Young men and women will still be dying in the Middle East by the thousands each year, maimed by the tens of thousands, but most Americans, except for the individual families of the heroic dead and wounded troops, will never hear or see of it. The dead will be delivered in the dark to their hometown cemeteries for midnight burial services and a folded flag presented to the loved ones to the sound of muted trumpets playing silent taps.

There will only be vague memories of Middle-Eastern countries that either have been democratized or are still undergoing treatment under friendly fire.

Americans at home will be branded (something similar to the universal bar code) on the inner wrist of the right hand to insure proper identity.
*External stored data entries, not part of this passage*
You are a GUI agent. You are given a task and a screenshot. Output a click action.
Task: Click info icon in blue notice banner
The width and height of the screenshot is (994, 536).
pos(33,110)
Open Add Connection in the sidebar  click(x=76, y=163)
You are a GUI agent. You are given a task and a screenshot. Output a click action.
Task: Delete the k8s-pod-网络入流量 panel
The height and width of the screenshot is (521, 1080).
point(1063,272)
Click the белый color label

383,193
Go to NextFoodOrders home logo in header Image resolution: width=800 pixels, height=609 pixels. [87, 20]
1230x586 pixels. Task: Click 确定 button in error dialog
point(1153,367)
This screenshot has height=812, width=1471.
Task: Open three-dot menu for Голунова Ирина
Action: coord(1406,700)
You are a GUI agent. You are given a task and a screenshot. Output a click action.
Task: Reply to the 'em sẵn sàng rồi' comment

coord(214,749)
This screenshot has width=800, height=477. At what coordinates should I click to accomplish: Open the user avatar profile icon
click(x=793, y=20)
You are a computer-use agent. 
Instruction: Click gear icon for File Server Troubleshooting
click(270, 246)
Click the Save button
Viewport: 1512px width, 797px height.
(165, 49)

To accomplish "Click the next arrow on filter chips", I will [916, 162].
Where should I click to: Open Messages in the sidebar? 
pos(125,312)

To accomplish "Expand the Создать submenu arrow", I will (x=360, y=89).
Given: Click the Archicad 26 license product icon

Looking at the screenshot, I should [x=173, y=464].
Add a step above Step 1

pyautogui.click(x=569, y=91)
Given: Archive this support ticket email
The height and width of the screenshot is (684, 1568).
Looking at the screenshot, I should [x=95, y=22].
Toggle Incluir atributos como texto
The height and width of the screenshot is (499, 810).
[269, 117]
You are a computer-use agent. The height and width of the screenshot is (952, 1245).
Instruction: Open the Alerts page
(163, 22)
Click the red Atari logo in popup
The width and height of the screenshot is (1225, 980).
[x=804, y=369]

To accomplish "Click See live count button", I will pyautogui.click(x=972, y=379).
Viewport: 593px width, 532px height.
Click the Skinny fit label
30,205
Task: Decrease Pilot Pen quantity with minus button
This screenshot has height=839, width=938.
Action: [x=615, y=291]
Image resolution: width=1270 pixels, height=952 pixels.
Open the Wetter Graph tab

This will guarantee travel safety as patriots will merely wave their right wrist over a scanner before boarding planes. The added benefit for law enforcement (from traffic violation to domestic disturbances) is almost incalculable, as one quick scan will inform the Proper Sources as to education, marital state, children, home address, travel destinations, employment record, gun ownership, sexual preferences, place of employment, tax records, property ownership, flag display, bank balances, financial investments, library and film history, evangelical or unchristian, health records, and personality traits.

A Republican majority in Congress (and a power committee of former Bush supporters) will see to it that Arnold Schwarzenegger runs and wins the next election. His running mate will be an animated figure created by the Walt Disney corporation.


This same group will also call for (and approve) a new American flag. Same stars in a field of blue. Same red and white stripes. But from top to bottom. from left to right, a gold satin cross.

An enormous pyramidal structure of glittering white concrete (The Ministry of Truth) will soar hundreds of feet before the White House where citizen patriots
will be able to read in elegant lettering:


WAR IS PEACE
FREEDOM IS SLAVERY
IGNORANCE IS STRENGTH

Norbert Blei 12/23/04 Posted: Thursday, 12/23/04 - 3:11 P.M.